▸ Text shown
--*--
In the economic field, we seek national industrialization independent of
the foreign monopolies on the basis of an agrarian revolution that
liberates the peasants from feudal and semi- feudal oppression. We
envision a just and prosperous society that is made possible only by the
most intense and most effective political struggles of workers and
peasants. We do not seek crumbs from the well-laden table of the almighty
few but we seek general economic conditions that will not foster class
exploitation.
In the cultural field, we demand the national democratic re- orientation
of our educational system, mass media and other parts of the social
superstructure. We reject the colonial-feudal and bourgeois-imperialist
culture that restrain the advance of the exploited masses and all other
progressive sectors of the population. At a time when the youth are
corrupted by a backward and decadent culture, we urge the rising Filipino
youth, a fresh force,to overthrow such regressive and anti-popular culture
and make possible a new and progressive one responsive to the aspirations
of the nation and the masses.
In the field of social welfare and mass work, we seek the improvement of
the working and living conditions of the masses of workers, peasants,
fishermen and all semi-proletariat. The youth must help them develop the
political strength that can guarantee whatever economic gains have been
made. They must take the mass line, that is, rouse them on the basis of
their own concrete demands and rely on their massive efforts to contend
with the exploiters. They must help heighten the political consciousness
of the masses in the course of participating in their economic struggle.
In the field of national security, we demand the abolition of the
country's dependence on foreign military bases and dictation. We base our
concept of national security on the sovereign democratic powers of the
masses. If the masses can succeed in freeing themselves from U.S.
imperialist control and from their local exploiters, it will be impossible
for another foreign power to subject them to another successful
aggression. The mythical possibility of another foreign aggression is no
justification for the reality of a perpetuated aggression against the
nation and the masses by U.S. imperialism and local exploiting classes.
Our well-entrenched enemy keeps saying our friends are our enemies in
order to present himself as our friend.
In the field of foreign policy, we seek an independent diplomacy and
trade, a broadening of the present state of our foreign relations and a
rejection of the stultifying "special relations" with the U.S. government,
U.S. imperialism has so much control over our national life that the
simpletons and deliberate liars in our midst keep spreading that we rally
merely on foreign policy issues when the fact is that there are perfectly
domestic issues even as a foreign power is the target of our opposition.
That is because such a foreign power is well-entrenched in our politics,
economy, culture and security system; this is all-round domination by the
imperialists on the basis of the semi-feudal debility of the country.
The tasks of the national-democratic movement, the entire Filipino youth,
and the Kabataang Makabayan are clear. In schools, farms, factories and
communities, new cells of change are multiplying before the sweep of the
Second Propaganda Movement.
The unfulfilled aspirations of the nation and the masses throb in the
hearts and minds of the young. This generation strives to recoup the
failures of the past and girds for the triumphs of the future. As the
progressive youth movement and the Kabataang Makabayan struggle for
fundamental changes, they will be defamed by the overt and covert enemies
of national democracy but they will triumph in the end.
Only through militant struggle can the best in youth shall emerge. Only
through the struggle can become more evident the constant replenishment of
the fighting forces by the ceaseless flow of new blood.
--*--
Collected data
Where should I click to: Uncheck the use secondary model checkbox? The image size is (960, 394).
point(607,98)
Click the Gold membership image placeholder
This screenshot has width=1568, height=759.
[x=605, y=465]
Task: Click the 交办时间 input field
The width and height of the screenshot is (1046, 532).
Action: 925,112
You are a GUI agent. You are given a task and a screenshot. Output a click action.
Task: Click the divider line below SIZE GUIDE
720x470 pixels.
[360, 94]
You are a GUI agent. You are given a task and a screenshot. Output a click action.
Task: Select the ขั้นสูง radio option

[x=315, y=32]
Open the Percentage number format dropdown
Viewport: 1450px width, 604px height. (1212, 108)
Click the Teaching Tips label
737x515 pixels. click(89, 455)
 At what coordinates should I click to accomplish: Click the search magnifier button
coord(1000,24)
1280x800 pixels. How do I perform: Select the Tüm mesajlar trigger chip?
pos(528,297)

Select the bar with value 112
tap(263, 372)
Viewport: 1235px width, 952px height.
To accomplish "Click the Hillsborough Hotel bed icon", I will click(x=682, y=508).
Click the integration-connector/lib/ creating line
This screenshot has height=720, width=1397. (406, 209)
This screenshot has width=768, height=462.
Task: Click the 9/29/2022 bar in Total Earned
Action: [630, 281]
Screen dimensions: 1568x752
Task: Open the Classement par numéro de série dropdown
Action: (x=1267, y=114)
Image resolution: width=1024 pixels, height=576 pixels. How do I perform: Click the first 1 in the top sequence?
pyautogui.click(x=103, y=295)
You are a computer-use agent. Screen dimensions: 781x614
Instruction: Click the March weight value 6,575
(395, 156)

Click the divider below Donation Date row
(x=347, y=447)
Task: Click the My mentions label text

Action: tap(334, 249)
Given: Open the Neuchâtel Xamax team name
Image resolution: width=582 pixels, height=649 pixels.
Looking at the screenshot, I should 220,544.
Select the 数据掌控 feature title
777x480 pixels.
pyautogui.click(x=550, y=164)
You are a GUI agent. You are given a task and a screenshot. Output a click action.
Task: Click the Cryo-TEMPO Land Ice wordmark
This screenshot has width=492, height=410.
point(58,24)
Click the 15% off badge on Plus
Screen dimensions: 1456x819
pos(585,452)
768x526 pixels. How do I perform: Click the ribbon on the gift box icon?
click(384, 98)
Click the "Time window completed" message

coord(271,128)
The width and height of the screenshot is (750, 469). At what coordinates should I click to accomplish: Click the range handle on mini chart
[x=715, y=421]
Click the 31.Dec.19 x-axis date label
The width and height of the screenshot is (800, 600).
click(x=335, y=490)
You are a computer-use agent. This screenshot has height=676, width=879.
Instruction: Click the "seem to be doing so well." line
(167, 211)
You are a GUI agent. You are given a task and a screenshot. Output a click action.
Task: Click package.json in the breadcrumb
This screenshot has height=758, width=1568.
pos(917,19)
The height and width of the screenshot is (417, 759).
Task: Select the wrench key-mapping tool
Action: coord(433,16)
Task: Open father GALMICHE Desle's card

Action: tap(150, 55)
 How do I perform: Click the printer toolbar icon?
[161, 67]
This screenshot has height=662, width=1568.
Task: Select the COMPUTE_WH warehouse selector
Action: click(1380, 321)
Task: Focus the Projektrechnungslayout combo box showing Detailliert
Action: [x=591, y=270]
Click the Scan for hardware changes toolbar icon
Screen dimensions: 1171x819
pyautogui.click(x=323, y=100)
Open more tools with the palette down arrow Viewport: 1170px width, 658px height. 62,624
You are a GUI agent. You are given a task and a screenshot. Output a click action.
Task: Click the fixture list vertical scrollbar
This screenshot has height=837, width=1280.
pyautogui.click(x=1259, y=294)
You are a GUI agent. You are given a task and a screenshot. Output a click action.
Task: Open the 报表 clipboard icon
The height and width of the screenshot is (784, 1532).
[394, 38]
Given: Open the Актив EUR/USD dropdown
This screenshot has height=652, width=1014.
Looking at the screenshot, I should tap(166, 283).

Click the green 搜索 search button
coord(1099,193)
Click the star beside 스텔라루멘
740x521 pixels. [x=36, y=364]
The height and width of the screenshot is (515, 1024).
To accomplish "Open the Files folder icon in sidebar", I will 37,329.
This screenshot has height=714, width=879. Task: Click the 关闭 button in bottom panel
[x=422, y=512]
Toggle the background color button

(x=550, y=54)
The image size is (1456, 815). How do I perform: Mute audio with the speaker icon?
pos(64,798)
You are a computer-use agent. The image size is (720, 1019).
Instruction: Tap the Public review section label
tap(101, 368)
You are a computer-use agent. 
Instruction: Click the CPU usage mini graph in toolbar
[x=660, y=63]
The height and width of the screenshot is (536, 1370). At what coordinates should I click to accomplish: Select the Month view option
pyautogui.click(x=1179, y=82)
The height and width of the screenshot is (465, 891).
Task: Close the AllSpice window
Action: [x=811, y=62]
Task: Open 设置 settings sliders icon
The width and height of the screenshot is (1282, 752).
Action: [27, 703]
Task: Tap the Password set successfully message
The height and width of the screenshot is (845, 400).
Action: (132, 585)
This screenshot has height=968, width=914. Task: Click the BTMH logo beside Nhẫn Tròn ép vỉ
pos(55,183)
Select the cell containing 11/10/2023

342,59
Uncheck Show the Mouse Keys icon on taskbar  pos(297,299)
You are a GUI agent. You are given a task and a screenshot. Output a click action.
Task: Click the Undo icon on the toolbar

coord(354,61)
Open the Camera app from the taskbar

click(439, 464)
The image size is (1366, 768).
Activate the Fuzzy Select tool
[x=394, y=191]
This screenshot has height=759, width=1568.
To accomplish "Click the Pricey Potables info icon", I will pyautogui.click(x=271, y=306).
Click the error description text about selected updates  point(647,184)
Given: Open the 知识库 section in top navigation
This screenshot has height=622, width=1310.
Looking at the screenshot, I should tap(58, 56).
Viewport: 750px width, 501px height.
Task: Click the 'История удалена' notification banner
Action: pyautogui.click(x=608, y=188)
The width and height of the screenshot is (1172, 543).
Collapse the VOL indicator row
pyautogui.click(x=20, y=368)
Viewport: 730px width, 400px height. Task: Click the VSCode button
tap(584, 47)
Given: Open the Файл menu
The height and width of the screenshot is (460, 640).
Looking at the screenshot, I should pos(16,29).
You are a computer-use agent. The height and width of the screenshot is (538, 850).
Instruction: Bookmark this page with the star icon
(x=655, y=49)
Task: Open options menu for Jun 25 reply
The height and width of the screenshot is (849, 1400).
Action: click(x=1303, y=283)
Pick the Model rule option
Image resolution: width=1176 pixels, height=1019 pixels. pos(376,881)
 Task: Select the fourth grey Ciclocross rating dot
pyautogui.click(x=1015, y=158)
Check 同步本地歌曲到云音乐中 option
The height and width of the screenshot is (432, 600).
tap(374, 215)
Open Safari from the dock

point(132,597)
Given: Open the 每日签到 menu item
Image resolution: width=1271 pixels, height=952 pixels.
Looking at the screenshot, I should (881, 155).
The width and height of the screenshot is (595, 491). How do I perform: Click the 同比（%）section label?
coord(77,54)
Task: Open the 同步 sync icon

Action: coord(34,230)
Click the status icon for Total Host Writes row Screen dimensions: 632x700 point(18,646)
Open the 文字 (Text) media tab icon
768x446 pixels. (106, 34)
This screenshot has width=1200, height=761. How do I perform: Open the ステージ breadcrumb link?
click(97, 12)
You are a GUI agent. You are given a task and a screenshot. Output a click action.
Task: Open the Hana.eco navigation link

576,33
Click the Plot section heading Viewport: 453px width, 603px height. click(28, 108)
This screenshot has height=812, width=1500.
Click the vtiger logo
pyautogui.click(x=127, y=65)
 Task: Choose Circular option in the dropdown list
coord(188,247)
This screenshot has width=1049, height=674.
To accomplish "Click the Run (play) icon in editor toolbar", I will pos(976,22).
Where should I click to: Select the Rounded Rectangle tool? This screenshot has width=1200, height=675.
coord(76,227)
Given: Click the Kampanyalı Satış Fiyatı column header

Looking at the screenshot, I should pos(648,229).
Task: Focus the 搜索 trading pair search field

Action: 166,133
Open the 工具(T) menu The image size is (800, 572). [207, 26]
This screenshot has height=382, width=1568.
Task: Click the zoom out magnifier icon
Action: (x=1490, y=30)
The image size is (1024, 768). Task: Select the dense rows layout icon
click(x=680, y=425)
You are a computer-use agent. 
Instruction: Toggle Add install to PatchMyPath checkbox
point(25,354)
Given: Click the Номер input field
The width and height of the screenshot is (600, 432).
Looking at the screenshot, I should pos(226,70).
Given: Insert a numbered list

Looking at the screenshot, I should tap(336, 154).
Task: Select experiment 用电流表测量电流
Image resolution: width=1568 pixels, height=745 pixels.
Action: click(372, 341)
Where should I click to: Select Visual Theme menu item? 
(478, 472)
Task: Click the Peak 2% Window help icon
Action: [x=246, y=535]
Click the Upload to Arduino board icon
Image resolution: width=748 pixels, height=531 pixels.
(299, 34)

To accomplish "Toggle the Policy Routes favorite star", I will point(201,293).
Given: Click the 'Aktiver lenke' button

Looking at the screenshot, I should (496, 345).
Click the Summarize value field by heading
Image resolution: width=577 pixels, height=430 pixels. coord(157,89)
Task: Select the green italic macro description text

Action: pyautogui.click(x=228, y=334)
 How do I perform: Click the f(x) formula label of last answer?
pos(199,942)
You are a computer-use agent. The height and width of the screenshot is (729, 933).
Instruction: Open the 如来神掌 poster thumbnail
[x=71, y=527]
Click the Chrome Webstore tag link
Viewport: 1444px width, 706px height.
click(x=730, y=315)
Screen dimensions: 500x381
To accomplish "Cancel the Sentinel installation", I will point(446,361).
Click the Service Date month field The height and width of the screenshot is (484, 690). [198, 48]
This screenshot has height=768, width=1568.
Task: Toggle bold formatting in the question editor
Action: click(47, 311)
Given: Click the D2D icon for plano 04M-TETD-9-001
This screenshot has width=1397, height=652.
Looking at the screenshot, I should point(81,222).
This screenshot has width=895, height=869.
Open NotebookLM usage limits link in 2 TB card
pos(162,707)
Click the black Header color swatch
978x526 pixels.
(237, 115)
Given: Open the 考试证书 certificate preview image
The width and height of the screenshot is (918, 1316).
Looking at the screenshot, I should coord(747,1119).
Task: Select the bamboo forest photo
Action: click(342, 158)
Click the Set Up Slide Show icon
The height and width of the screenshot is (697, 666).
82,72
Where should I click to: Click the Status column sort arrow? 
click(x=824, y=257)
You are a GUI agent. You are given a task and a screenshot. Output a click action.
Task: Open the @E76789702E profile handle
--*--
▸ Exercise aim
Copy the stretch from "imperialist control and" through "as our friend." in the text on the national-democratic youth movement.

▸ Task result
imperialist control and from their local exploiters, it will be impossible
for another foreign power to subject them to another successful
aggression. The mythical possibility of another foreign aggression is no
justification for the reality of a perpetuated aggression against the
nation and the masses by U.S. imperialism and local exploiting classes.
Our well-entrenched enemy keeps saying our friends are our enemies in
order to present himself as our friend.